Please retype the records below exactly, from the first line through the line containing "The width and", and leave out any pictures.

▬▬▬▬▬▬

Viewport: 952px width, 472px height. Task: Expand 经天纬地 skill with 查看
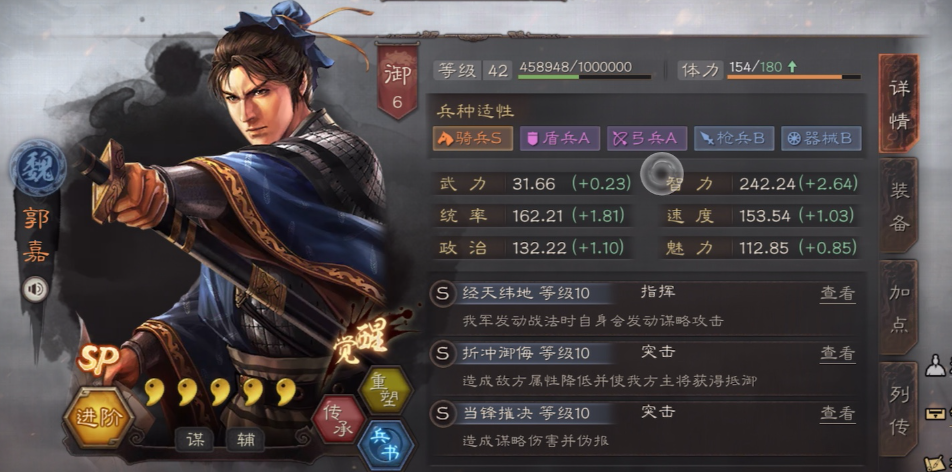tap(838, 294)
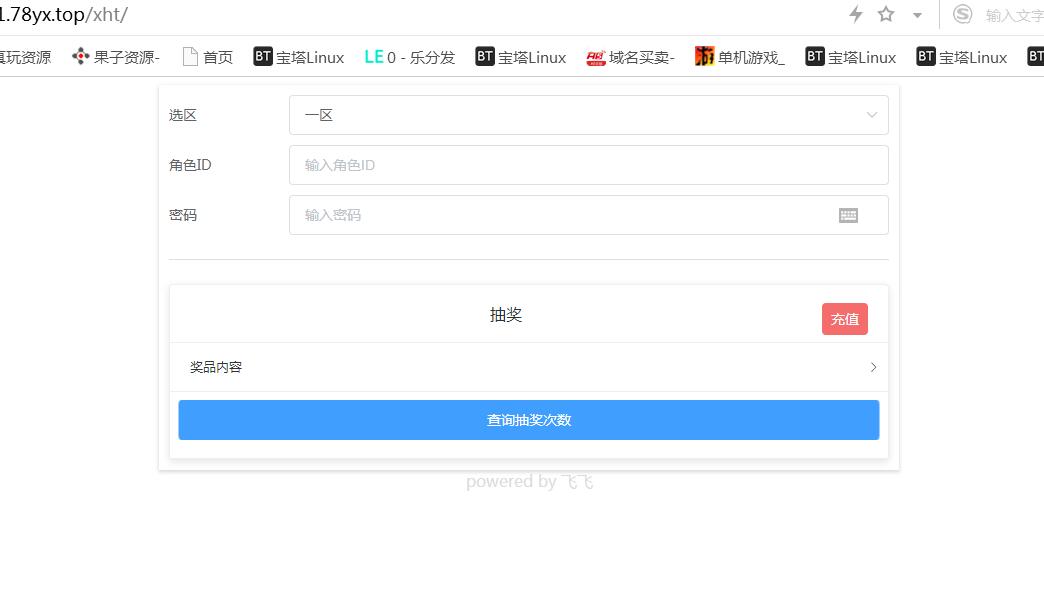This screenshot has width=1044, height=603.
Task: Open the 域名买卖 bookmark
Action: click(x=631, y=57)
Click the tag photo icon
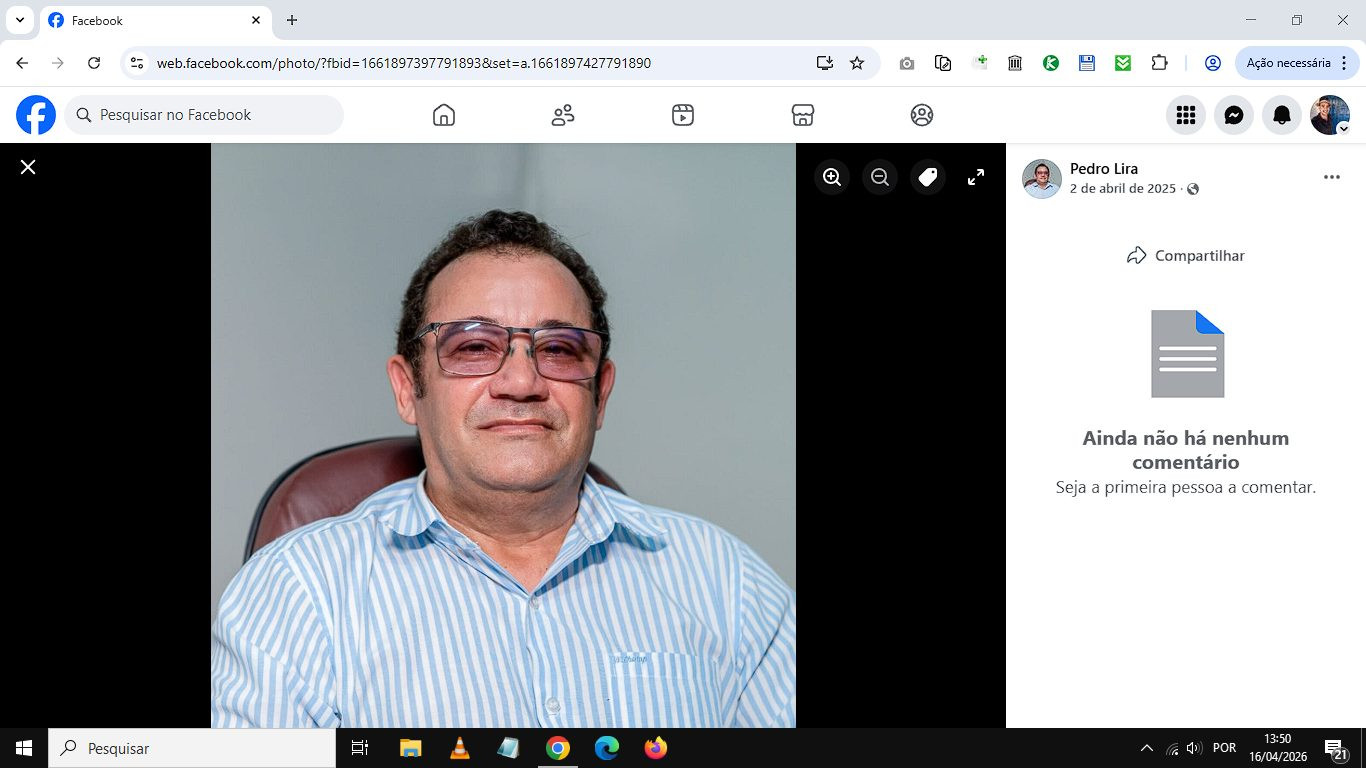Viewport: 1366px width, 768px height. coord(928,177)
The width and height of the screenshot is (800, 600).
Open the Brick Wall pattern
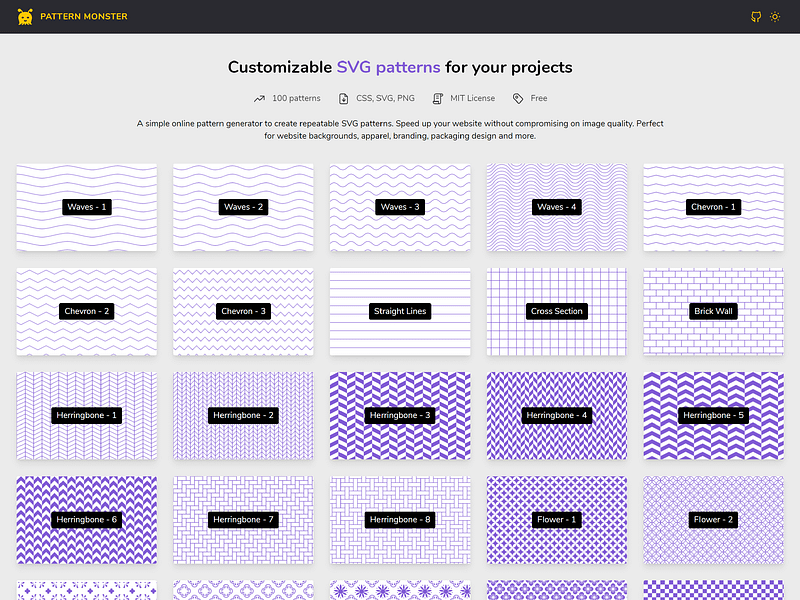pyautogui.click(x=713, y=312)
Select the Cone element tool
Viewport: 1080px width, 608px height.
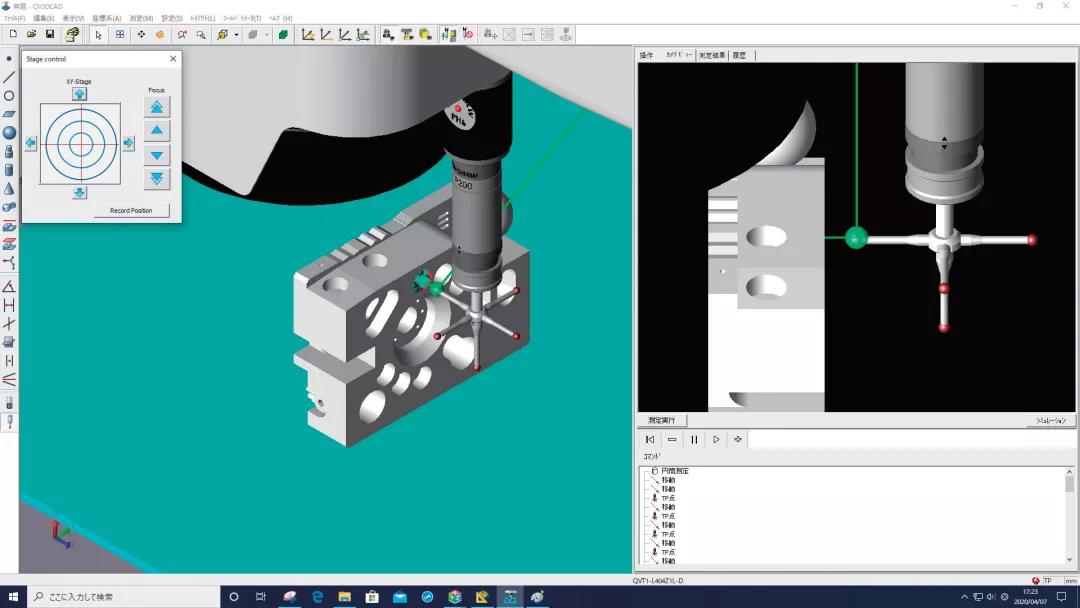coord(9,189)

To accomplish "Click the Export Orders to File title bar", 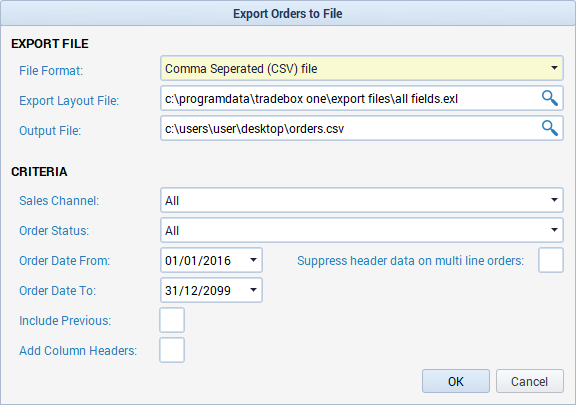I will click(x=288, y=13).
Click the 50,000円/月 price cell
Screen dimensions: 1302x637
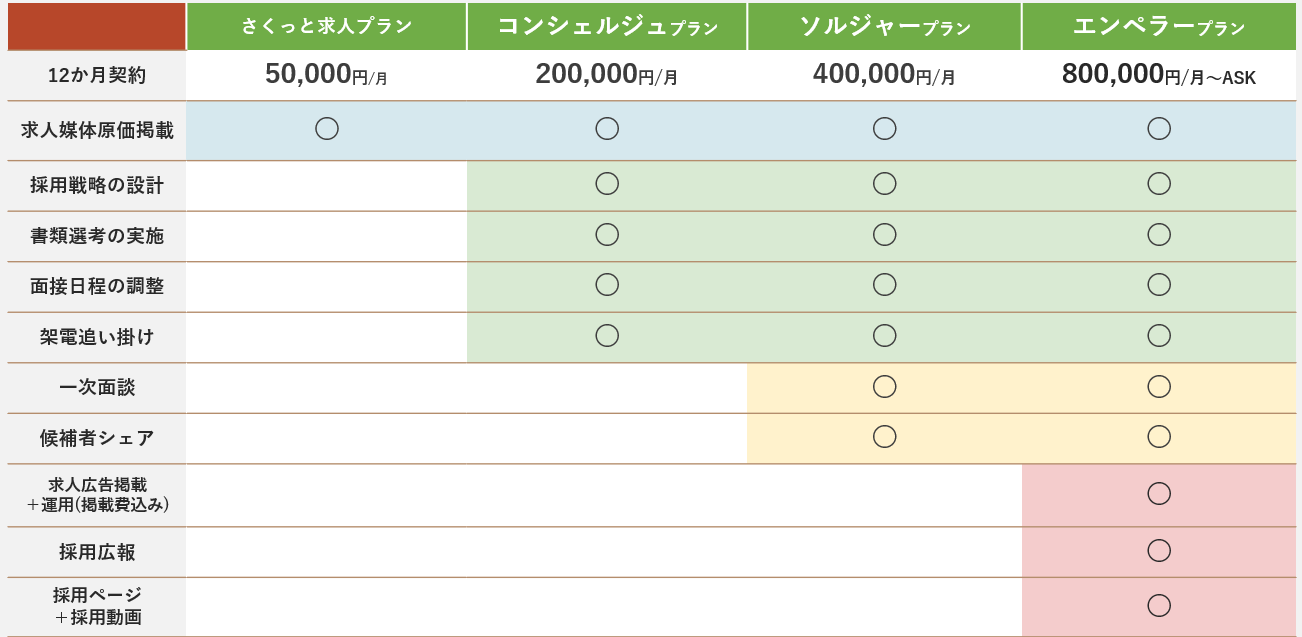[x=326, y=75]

▬▬▬▬▬▬

**ANSWER BELOW:**
Viewport: 952px width, 472px height. Task: Expand 经天纬地 skill with 查看
tap(838, 294)
This screenshot has width=1044, height=603.
Task: Open the 域名买卖 bookmark
Action: click(x=631, y=57)
Click the tag photo icon
Viewport: 1366px width, 768px height. coord(928,177)
The width and height of the screenshot is (800, 600).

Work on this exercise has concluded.